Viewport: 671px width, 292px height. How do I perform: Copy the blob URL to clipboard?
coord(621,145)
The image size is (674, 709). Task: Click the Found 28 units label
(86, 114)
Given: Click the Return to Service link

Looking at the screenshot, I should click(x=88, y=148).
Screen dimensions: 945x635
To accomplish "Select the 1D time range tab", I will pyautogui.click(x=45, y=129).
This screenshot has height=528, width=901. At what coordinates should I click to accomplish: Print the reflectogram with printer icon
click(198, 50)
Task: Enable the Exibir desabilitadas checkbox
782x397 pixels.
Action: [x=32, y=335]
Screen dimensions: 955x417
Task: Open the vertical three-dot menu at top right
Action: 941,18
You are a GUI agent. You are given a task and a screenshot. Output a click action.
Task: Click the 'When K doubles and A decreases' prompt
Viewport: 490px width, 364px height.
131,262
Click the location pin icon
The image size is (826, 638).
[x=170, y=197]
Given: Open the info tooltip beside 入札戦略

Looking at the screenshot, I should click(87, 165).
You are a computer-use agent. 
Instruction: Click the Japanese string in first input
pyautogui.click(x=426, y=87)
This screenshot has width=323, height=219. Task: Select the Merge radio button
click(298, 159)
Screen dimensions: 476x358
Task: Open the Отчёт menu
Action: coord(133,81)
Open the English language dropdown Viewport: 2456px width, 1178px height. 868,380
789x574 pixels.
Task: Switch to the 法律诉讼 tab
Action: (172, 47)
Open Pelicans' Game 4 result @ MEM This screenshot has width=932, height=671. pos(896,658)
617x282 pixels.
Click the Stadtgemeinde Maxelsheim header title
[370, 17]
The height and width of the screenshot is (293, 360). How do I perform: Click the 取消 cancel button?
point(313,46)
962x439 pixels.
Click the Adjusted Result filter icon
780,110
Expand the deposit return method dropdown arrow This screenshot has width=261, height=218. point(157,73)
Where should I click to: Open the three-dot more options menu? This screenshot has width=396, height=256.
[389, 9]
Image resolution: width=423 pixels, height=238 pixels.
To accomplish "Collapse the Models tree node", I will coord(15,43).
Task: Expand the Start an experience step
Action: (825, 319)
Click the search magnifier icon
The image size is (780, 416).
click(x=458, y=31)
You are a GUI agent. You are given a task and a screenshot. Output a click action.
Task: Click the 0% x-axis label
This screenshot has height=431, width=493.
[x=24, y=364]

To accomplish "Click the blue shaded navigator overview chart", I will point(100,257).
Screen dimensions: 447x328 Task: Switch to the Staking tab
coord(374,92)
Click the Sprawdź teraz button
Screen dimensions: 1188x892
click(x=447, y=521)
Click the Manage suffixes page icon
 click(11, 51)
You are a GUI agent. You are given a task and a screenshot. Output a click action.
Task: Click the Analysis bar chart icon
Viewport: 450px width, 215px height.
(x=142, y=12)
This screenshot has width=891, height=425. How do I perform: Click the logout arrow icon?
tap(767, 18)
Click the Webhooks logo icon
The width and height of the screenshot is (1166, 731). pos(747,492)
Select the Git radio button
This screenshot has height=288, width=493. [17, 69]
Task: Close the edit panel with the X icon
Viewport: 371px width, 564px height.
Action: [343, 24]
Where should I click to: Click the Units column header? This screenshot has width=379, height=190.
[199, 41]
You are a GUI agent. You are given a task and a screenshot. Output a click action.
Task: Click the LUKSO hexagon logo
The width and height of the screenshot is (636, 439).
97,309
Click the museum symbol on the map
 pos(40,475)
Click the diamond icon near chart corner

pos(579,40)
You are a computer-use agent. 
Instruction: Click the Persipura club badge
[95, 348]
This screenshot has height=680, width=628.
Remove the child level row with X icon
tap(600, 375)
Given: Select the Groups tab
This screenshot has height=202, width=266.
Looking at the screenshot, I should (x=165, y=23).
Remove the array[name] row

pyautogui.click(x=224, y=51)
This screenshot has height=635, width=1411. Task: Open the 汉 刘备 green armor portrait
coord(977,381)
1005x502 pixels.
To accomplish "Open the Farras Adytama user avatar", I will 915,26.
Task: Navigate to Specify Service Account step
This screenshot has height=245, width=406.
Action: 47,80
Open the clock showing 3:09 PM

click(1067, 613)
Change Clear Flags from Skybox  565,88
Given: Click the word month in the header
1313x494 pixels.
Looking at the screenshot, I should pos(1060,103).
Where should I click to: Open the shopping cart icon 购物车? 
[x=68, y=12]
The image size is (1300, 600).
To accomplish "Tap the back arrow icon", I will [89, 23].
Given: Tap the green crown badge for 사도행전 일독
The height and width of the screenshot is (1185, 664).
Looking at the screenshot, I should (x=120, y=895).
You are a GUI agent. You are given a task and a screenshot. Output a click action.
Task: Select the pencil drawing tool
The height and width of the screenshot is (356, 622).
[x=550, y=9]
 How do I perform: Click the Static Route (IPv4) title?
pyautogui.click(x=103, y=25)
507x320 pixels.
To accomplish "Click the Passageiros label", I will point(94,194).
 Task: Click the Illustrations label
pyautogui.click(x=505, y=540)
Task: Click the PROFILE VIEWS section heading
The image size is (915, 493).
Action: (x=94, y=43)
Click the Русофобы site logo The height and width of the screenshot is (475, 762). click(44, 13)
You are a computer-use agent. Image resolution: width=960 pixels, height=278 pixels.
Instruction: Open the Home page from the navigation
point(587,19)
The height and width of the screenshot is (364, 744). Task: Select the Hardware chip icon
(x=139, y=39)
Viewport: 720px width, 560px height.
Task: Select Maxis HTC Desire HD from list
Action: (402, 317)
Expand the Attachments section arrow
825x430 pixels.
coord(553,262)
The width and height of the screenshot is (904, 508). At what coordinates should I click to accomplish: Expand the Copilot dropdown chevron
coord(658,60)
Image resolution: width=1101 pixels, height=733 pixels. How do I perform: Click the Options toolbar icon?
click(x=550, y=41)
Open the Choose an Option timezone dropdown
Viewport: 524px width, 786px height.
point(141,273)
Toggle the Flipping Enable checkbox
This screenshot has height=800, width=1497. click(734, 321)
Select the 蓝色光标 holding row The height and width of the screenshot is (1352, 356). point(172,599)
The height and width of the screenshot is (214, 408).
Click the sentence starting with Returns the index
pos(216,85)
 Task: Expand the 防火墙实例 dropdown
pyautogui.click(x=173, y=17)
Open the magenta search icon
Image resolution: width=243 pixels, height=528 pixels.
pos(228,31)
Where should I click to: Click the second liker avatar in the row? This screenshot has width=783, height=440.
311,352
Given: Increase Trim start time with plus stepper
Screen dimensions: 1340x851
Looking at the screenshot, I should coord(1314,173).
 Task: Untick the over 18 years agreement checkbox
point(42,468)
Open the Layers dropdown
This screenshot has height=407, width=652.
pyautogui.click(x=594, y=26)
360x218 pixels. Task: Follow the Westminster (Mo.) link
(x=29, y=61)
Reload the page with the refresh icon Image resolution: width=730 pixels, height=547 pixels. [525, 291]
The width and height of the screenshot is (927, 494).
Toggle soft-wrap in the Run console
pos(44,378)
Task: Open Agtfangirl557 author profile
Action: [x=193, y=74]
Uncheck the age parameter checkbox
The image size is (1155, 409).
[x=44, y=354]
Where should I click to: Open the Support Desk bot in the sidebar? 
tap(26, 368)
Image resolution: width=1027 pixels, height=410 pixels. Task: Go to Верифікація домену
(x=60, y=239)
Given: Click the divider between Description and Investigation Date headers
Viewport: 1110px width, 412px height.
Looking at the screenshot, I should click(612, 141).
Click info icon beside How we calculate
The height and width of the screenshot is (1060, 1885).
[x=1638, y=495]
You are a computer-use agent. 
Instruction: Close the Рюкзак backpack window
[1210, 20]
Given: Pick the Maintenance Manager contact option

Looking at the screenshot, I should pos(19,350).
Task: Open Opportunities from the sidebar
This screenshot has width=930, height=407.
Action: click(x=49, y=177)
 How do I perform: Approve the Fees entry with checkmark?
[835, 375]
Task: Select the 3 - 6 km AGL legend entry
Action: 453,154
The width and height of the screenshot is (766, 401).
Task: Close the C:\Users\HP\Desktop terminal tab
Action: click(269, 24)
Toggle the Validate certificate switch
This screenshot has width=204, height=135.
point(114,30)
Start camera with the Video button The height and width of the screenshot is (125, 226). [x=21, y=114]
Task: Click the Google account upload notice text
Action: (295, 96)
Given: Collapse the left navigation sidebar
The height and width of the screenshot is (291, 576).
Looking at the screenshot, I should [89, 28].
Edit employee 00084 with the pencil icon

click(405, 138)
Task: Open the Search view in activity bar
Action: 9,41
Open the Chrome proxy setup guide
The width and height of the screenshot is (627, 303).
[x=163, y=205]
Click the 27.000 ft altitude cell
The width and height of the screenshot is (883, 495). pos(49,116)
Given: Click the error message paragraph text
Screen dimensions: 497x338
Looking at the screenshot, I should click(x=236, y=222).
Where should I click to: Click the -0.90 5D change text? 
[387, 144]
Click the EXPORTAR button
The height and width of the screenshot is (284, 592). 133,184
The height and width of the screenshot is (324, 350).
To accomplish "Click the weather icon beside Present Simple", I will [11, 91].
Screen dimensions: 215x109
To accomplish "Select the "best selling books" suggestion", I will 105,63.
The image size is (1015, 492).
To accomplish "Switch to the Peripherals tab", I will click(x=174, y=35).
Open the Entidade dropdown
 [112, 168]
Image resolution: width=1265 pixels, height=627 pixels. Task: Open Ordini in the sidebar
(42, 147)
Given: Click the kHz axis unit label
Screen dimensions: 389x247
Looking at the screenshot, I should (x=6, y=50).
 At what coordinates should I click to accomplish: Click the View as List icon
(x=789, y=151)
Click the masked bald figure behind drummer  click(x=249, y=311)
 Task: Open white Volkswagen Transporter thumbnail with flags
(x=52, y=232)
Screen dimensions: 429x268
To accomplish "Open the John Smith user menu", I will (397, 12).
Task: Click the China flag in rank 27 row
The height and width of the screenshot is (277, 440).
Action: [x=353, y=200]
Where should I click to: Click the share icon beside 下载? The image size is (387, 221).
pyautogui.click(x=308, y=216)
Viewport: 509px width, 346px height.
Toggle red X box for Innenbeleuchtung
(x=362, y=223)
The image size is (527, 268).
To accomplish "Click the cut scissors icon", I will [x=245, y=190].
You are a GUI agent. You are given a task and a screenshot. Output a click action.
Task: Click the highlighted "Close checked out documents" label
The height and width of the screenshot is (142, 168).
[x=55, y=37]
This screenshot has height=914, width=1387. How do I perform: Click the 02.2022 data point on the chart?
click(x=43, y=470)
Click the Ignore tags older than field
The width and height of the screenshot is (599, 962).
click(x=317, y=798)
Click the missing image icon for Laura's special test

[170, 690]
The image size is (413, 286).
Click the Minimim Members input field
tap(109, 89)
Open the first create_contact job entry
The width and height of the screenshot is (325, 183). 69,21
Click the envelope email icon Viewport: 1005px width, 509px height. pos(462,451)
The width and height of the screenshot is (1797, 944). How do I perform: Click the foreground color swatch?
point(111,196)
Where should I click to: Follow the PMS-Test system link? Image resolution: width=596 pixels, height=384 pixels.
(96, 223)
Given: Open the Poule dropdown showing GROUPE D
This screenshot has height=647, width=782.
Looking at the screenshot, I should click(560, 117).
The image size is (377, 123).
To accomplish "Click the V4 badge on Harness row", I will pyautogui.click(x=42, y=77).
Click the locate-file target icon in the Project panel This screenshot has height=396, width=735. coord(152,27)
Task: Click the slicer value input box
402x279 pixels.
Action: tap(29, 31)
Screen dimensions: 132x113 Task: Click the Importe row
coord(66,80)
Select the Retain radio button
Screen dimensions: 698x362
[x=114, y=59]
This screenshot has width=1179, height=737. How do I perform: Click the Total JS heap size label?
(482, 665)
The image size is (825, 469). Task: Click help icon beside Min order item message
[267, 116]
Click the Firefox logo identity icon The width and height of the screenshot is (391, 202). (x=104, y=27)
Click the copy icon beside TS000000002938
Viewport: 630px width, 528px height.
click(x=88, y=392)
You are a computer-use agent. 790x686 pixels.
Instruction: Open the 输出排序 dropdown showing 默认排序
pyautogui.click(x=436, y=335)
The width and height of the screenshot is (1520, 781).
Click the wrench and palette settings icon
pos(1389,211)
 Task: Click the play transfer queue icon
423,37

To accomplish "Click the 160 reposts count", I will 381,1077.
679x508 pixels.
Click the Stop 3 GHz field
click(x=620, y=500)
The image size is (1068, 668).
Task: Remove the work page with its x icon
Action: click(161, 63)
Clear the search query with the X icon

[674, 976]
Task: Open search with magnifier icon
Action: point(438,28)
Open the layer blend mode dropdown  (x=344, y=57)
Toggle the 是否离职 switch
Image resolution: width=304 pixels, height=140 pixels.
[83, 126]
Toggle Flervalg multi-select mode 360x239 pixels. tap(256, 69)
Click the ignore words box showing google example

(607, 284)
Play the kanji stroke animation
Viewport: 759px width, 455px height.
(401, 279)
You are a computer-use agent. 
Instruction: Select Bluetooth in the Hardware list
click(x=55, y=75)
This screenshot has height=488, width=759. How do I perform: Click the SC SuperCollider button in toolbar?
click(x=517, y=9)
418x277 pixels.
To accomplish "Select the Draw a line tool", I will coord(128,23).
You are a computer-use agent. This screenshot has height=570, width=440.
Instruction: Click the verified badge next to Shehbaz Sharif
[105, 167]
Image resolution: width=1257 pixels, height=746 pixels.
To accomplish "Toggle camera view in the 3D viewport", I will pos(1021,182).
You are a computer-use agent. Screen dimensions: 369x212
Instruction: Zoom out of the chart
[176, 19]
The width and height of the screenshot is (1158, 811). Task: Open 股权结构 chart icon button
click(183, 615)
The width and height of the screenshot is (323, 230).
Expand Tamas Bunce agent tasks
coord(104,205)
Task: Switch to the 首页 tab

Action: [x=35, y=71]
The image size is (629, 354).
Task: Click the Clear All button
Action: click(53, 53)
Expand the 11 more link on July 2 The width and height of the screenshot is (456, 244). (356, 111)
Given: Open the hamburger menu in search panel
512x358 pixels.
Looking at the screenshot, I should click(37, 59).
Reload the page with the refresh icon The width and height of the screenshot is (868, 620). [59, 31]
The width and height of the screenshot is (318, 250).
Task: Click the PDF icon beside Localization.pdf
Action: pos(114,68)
□ □ □ □ □ □ □
From the records above, give again exactly the lines running from the line with "Where should I click to: Open the shopping" to the line with "You are a computer-use agent. Image", inclusive.

### RESPONSE TO THE TASK:
Where should I click to: Open the shopping cart icon 购物车? 
[x=68, y=12]
The image size is (1300, 600).
To accomplish "Tap the back arrow icon", I will [89, 23].
Given: Tap the green crown badge for 사도행전 일독
The height and width of the screenshot is (1185, 664).
Looking at the screenshot, I should (x=120, y=895).
You are a GUI agent. You are given a task and a screenshot. Output a click action.
Task: Select the pencil drawing tool
The height and width of the screenshot is (356, 622).
[x=550, y=9]
 How do I perform: Click the Static Route (IPv4) title?
pyautogui.click(x=103, y=25)
507x320 pixels.
To accomplish "Click the Passageiros label", I will point(94,194).
 Task: Click the Illustrations label
pyautogui.click(x=505, y=540)
Task: Click the PROFILE VIEWS section heading
The image size is (915, 493).
Action: (x=94, y=43)
Click the Русофобы site logo The height and width of the screenshot is (475, 762). click(44, 13)
You are a computer-use agent. Image resolution: width=960 pixels, height=278 pixels.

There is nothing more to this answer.